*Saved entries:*
-- start --

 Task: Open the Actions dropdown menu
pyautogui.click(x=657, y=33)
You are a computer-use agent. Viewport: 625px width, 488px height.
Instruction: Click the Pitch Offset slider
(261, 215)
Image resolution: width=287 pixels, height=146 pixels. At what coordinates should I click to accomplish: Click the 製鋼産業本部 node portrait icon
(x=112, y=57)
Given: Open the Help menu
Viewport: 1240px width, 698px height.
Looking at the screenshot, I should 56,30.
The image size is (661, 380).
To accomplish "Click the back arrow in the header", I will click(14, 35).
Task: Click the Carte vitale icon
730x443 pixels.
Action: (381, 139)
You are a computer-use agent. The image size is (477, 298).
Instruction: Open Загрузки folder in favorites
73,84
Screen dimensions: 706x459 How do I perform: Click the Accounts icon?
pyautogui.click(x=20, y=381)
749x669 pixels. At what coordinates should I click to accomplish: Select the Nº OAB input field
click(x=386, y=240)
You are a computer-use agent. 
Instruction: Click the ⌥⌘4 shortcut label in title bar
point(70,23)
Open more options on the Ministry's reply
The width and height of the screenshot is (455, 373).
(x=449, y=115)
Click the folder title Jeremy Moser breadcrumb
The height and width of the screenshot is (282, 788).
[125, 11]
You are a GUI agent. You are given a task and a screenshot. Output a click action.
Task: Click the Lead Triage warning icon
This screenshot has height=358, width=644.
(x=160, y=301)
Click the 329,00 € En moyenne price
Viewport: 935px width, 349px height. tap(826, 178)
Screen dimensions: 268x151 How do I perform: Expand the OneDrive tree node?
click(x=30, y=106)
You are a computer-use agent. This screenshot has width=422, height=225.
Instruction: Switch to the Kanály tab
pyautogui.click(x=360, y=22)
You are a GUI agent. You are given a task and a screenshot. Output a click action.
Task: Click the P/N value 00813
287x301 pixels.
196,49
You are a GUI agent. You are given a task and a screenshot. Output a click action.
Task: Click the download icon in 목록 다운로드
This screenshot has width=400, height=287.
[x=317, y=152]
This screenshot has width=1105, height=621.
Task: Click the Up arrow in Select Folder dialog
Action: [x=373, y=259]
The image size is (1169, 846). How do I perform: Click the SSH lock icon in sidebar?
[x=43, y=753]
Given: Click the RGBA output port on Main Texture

-- end --

*WHAT YOU WILL DO:*
Turn every line of the listing above into a numbered list, leaving out any blank lines.

*FINISHED EXERCISE:*
1.  Task: Open the Actions dropdown menu
2. pyautogui.click(x=657, y=33)
3. You are a computer-use agent. Viewport: 625px width, 488px height.
4. Instruction: Click the Pitch Offset slider
5. (261, 215)
6. Image resolution: width=287 pixels, height=146 pixels. At what coordinates should I click to accomplish: Click the 製鋼産業本部 node portrait icon
7. (x=112, y=57)
8. Given: Open the Help menu
9. Viewport: 1240px width, 698px height.
10. Looking at the screenshot, I should 56,30.
11. The image size is (661, 380).
12. To accomplish "Click the back arrow in the header", I will click(14, 35).
13. Task: Click the Carte vitale icon
14. 730x443 pixels.
15. Action: (381, 139)
16. You are a computer-use agent. The image size is (477, 298).
17. Instruction: Open Загрузки folder in favorites
18. 73,84
19. Screen dimensions: 706x459 How do I perform: Click the Accounts icon?
20. pyautogui.click(x=20, y=381)
21. 749x669 pixels. At what coordinates should I click to accomplish: Select the Nº OAB input field
22. click(x=386, y=240)
23. You are a computer-use agent. 
24. Instruction: Click the ⌥⌘4 shortcut label in title bar
25. point(70,23)
26. Open more options on the Ministry's reply
27. The width and height of the screenshot is (455, 373).
28. (x=449, y=115)
29. Click the folder title Jeremy Moser breadcrumb
30. The height and width of the screenshot is (282, 788).
31. [125, 11]
32. You are a GUI agent. You are given a task and a screenshot. Output a click action.
33. Task: Click the Lead Triage warning icon
34. This screenshot has height=358, width=644.
35. (x=160, y=301)
36. Click the 329,00 € En moyenne price
37. Viewport: 935px width, 349px height. tap(826, 178)
38. Screen dimensions: 268x151 How do I perform: Expand the OneDrive tree node?
39. click(x=30, y=106)
40. You are a computer-use agent. This screenshot has width=422, height=225.
41. Instruction: Switch to the Kanály tab
42. pyautogui.click(x=360, y=22)
43. You are a GUI agent. You are given a task and a screenshot. Output a click action.
44. Task: Click the P/N value 00813
45. 287x301 pixels.
46. 196,49
47. You are a GUI agent. You are given a task and a screenshot. Output a click action.
48. Task: Click the download icon in 목록 다운로드
49. This screenshot has width=400, height=287.
50. [x=317, y=152]
51. This screenshot has width=1105, height=621.
52. Task: Click the Up arrow in Select Folder dialog
53. Action: [x=373, y=259]
54. The image size is (1169, 846). How do I perform: Click the SSH lock icon in sidebar?
55. [x=43, y=753]
56. Given: Click the RGBA output port on Main Texture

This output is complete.